In addition to zero-emission vehicles, GM is trying to clean up its own operations

© Reuters. FILE PHOTO: GM logo on corporate headquarters

By Ben Klayman

DETROIT (Reuters) – General Motors Co (NYSE 🙂 is not only aiming to eliminate tailpipe emissions on all light vehicles sold by 2035, but the largest U.S. automaker is also trying to clean up its own operations with the goals set on Friday.

The Detroit automaker has published a number of new goals in its 2020 sustainability report, including reducing energy consumption for building vehicles and using reusable packaging.

“In addition to tackling tailpipe emissions, we are focusing on reducing emissions from the inside out,” said Kristen Siemen, GM’s chief sustainability officer, in a statement. “That means reducing the amount of electricity, water and waste associated with the production of all vehicles and sourcing more sustainable materials, such as those that use recycled content and more efficient processes.”

In January, GM announced that it intends to sell all new cars, SUVs, and light pickups with zero tailpipe emissions by 2035, which could mark a potentially dramatic move away from gasoline and diesel engines. The company also plans to be carbon neutral by 2040.

In Friday’s report, GM said its new sustainability goals are to reduce operational energy intensity – or the energy used to manufacture its vehicles – by 35% by 2035 from a 2010 baseline of 2.31 megawatt hours (MWh) per Vehicle to reduce. This figure was 2.06 MWh per vehicle last year.

One megawatt hour is the equivalent of 1,000 kilowatts of electricity consumed continuously for one hour, or the amount of electricity used by around 330 households over that period, according to

GM said it also wants to divert more than 90% of the waste sent to landfill and incineration worldwide by 2025. Last year, GM sent more than 176,000 tons of waste to landfill and incineration, compared to nearly 300,000 tons in 2016, according to the report.

The company said it wants to make packaging 100 percent reusable by 2030, or make it from mostly sustainable content.
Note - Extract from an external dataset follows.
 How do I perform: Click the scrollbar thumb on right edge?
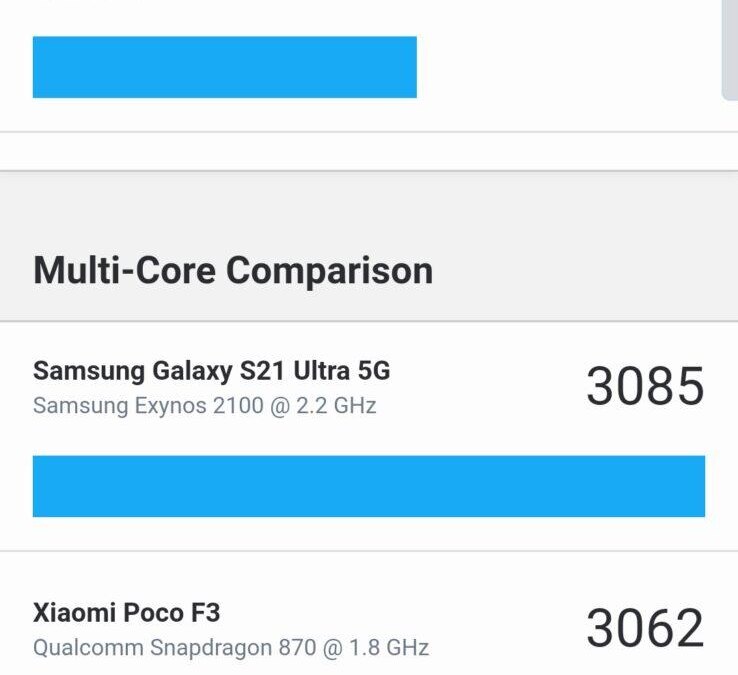tap(729, 50)
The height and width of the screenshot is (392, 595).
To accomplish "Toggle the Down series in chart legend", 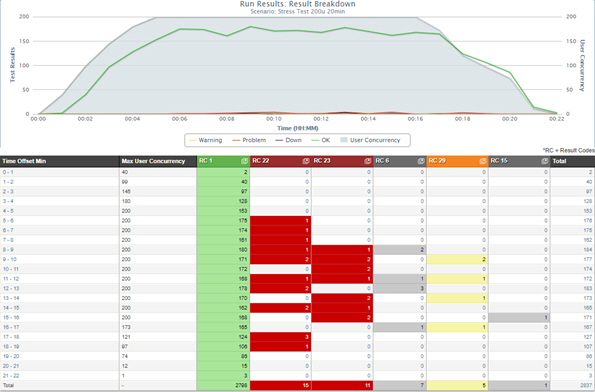I will click(288, 140).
As of 2020 there were no longer any comparable figures.

GM previously said it will source 100% renewable energy to power its US locations by 2030 and global locations by 2035, five years ahead of an earlier target.

Ford Motor (NYSE 🙂 Co on Friday established a Code of Conduct for Suppliers that covers expectations about human rights, the environment, responsible materials sourcing, and legitimate business practices, expanding the guidelines that have been in place since 2003.